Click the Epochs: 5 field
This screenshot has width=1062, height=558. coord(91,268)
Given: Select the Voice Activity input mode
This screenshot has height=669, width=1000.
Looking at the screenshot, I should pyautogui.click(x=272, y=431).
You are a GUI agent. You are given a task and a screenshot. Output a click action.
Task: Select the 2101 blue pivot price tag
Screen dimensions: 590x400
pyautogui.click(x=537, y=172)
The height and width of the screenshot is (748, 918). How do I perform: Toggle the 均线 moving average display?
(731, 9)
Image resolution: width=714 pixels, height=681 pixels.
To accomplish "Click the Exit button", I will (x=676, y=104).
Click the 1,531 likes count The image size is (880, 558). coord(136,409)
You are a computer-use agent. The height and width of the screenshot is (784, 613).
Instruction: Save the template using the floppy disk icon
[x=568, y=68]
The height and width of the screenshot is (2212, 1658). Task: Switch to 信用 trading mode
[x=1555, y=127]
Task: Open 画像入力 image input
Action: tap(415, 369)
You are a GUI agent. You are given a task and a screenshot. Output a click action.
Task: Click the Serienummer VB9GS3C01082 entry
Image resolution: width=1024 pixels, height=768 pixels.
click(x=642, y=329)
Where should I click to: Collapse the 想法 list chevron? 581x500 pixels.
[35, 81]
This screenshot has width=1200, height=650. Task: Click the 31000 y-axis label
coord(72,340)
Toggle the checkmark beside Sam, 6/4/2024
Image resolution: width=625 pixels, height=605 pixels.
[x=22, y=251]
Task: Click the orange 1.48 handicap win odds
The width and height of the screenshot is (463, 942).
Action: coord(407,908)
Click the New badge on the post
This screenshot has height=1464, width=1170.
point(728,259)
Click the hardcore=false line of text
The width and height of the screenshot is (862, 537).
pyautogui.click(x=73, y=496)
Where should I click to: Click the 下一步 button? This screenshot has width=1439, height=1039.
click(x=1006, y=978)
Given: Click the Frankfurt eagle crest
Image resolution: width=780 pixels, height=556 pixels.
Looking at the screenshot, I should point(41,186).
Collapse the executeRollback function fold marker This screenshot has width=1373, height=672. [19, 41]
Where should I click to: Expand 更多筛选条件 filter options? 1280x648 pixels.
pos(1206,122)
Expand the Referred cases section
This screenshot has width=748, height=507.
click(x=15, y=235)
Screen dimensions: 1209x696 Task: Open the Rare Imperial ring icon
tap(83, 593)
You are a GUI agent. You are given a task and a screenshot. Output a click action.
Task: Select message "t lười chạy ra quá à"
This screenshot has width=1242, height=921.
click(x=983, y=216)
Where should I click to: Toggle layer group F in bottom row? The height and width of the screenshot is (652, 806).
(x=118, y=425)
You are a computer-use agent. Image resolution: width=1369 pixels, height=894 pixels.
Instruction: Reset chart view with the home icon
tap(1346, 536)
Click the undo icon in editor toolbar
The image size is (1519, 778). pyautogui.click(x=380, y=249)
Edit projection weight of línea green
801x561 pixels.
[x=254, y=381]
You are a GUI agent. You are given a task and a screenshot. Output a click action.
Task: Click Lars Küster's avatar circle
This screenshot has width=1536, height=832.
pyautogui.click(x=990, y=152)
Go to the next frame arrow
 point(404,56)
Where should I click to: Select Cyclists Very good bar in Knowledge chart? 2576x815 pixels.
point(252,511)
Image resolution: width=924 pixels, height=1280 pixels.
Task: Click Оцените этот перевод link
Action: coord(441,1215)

* * * * * * * * *

→ The problem
Count, in the records above, the lines that contain the word "computer"; the answer is that number alone.

→ Answer to this exercise
2